- TASK TO COMPLETE
Arrange the entries below as a Markdown table with the columns No. and Text. Put each line in its own row with a sequential number, and skip any blank lines.

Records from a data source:
╭──

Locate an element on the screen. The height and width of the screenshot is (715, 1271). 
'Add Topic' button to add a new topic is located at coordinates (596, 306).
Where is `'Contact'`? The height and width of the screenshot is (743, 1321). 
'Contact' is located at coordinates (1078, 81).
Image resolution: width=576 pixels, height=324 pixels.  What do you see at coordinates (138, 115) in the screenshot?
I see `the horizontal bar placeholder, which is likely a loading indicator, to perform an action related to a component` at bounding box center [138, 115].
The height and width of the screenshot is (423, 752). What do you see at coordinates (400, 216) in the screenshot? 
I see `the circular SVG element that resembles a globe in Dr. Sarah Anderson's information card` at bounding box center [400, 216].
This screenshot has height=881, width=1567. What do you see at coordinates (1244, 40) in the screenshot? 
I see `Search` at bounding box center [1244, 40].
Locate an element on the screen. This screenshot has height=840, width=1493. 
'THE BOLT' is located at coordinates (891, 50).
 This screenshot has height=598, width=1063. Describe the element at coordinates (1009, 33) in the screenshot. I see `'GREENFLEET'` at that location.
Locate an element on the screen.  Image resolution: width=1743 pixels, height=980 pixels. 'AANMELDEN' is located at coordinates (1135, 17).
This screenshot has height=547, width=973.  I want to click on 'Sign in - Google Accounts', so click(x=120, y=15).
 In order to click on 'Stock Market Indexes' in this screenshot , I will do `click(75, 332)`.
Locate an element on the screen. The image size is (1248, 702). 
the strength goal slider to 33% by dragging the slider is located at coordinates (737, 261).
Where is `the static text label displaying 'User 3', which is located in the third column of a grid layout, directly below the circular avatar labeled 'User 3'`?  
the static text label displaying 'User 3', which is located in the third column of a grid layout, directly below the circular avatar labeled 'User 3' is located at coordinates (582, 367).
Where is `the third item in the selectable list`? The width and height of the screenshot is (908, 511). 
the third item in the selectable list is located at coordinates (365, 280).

╰──

- EXERCISE RESPONSE
| No. | Text |
|---|---|
| 1 | Locate an element on the screen. The height and width of the screenshot is (715, 1271).  |
| 2 | 'Add Topic' button to add a new topic is located at coordinates (596, 306). |
| 3 | Where is `'Contact'`? The height and width of the screenshot is (743, 1321).  |
| 4 | 'Contact' is located at coordinates (1078, 81). |
| 5 | Image resolution: width=576 pixels, height=324 pixels.  What do you see at coordinates (138, 115) in the screenshot? |
| 6 | I see `the horizontal bar placeholder, which is likely a loading indicator, to perform an action related to a component` at bounding box center [138, 115]. |
| 7 | The height and width of the screenshot is (423, 752). What do you see at coordinates (400, 216) in the screenshot?  |
| 8 | I see `the circular SVG element that resembles a globe in Dr. Sarah Anderson's information card` at bounding box center [400, 216]. |
| 9 | This screenshot has height=881, width=1567. What do you see at coordinates (1244, 40) in the screenshot?  |
| 10 | I see `Search` at bounding box center [1244, 40]. |
| 11 | Locate an element on the screen. This screenshot has height=840, width=1493.  |
| 12 | 'THE BOLT' is located at coordinates (891, 50). |
| 13 |  This screenshot has height=598, width=1063. Describe the element at coordinates (1009, 33) in the screenshot. I see `'GREENFLEET'` at that location. |
| 14 | Locate an element on the screen.  Image resolution: width=1743 pixels, height=980 pixels. 'AANMELDEN' is located at coordinates (1135, 17). |
| 15 | This screenshot has height=547, width=973.  I want to click on 'Sign in - Google Accounts', so click(x=120, y=15). |
| 16 |  In order to click on 'Stock Market Indexes' in this screenshot , I will do `click(75, 332)`. |
| 17 | Locate an element on the screen. The image size is (1248, 702).  |
| 18 | the strength goal slider to 33% by dragging the slider is located at coordinates (737, 261). |
| 19 | Where is `the static text label displaying 'User 3', which is located in the third column of a grid layout, directly below the circular avatar labeled 'User 3'`?   |
| 20 | the static text label displaying 'User 3', which is located in the third column of a grid layout, directly below the circular avatar labeled 'User 3' is located at coordinates (582, 367). |
| 21 | Where is `the third item in the selectable list`? The width and height of the screenshot is (908, 511).  |
| 22 | the third item in the selectable list is located at coordinates (365, 280). |